→ A tarefa: No excerto selecionado, que tipo de entidade é a Mundu Nôbu, segundo Dino d’Santiago?

→ Excerto selecionado:
---+---

Em resposta individual, Dino d’Santiago afirmou que “a Batuku Roots é a empresa onde desenvolvo a minha actividade profissional e artística, sendo a Mundu Nôbu uma associação privada sem fins lucrativos, no âmbito da qual procuro, enquanto cidadão, contribuir com o meu empenho cívico, social e solidário”. Garantiu ainda que “até à data, nem eu, nem a minha empresa ou qualquer familiar meu, recebemos qualquer verba por parte da Mundu Nôbu”, acrescentando que, “pelo contrário, tal como a minha co-fundadora Liliana Valpaços, aloquei verbas significativas na Mundu Nôbu, a título pessoal”.

Contudo, sem relatório e contas aprovados nem documentos contabilísticos disponíveis, esta declaração não é comprovável. O PÁGINA UM voltou a questionar Dino d’Santiago sobre os montantes que ele e a sua parceira Liliana Valpaços supostamente alocaram à associação, e que modelo contabilístico foi usado, mas não houve ainda resposta.

O empoderamento de jovens tem incluído visitas de Dino d’Santiago e dos jovens dos projectos da Mundu Nôbu à Presidência da República. Foto: DR.

Já na resposta conjunta de Dino d’Santiago e Liliana Valpaços, enquanto representantes da associação Mundu Nôbu, foram repetidos os mesmos argumentos, e acrescentaram que, quanto às informações financeiras e plano de actividades, “agindo com a transparência que caracteriza a associação, após aprovação em Assembleia Geral, o que se prevê ocorrer a curto prazo, aquela poderá ser disponibilizada para consulta, verificados os pressupostos para tal aplicáveis”.

---+---

→ Itens listados:

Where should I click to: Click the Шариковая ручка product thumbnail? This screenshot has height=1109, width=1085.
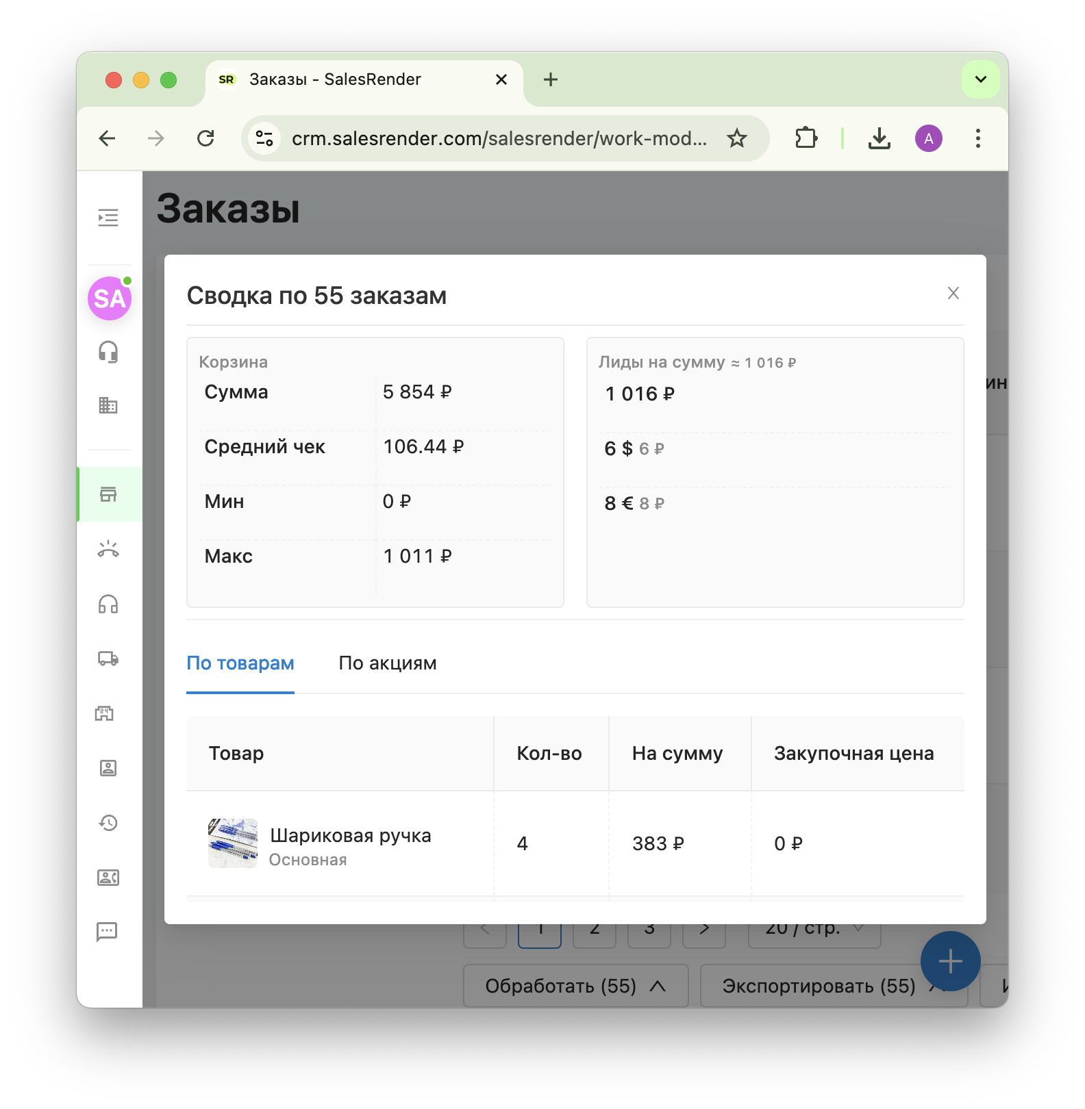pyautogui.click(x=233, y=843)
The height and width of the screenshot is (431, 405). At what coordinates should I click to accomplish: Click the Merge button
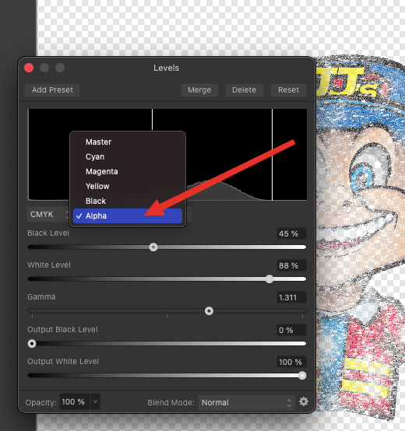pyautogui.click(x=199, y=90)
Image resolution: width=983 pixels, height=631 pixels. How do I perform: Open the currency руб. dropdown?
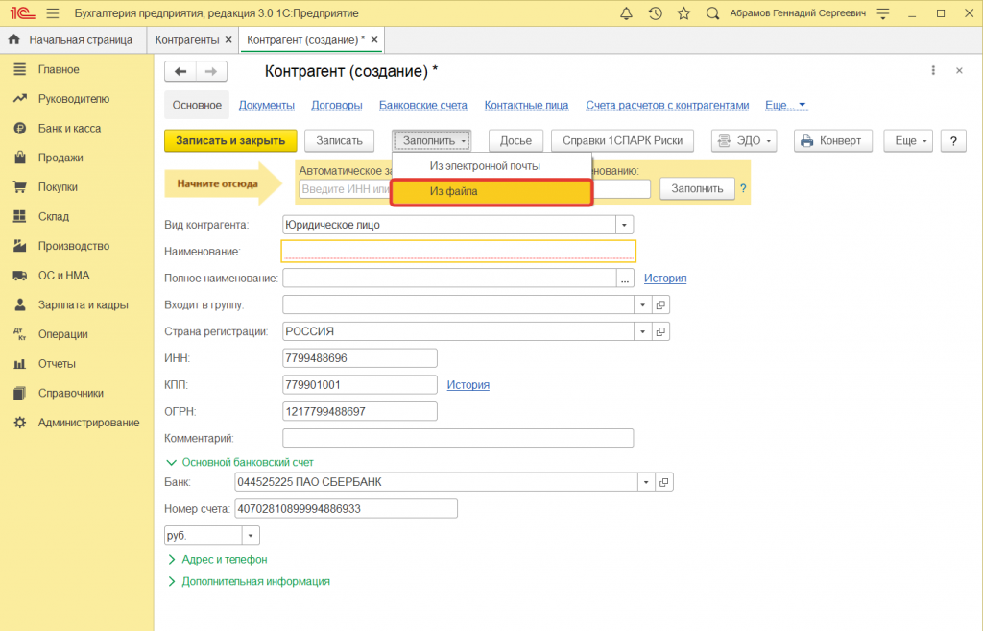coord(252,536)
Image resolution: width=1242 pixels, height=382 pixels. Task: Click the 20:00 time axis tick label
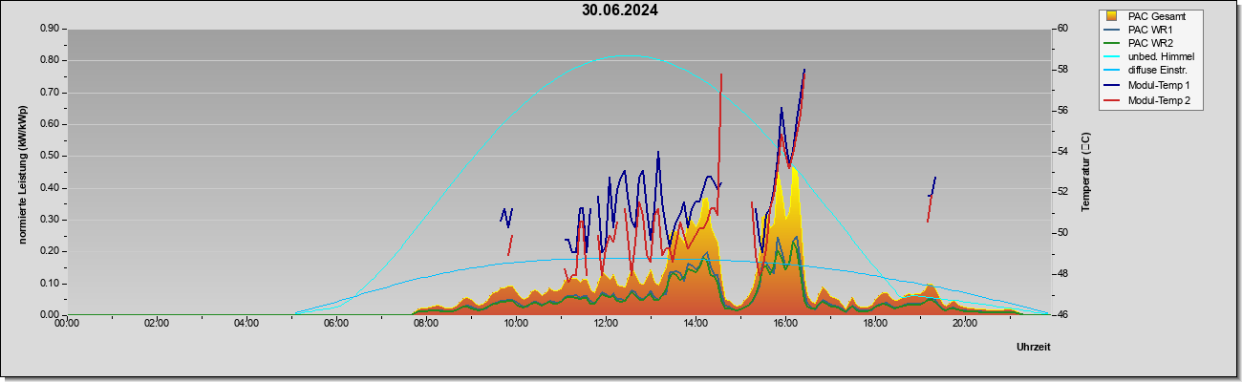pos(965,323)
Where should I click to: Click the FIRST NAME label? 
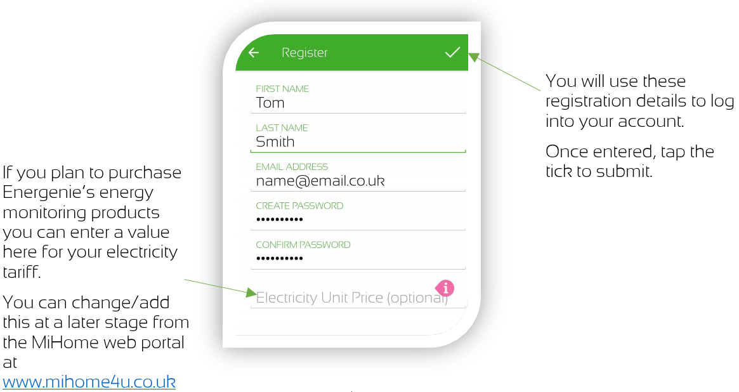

---+---

→ Resultado da tarefa: É uma associação privada sem fins lucrativos.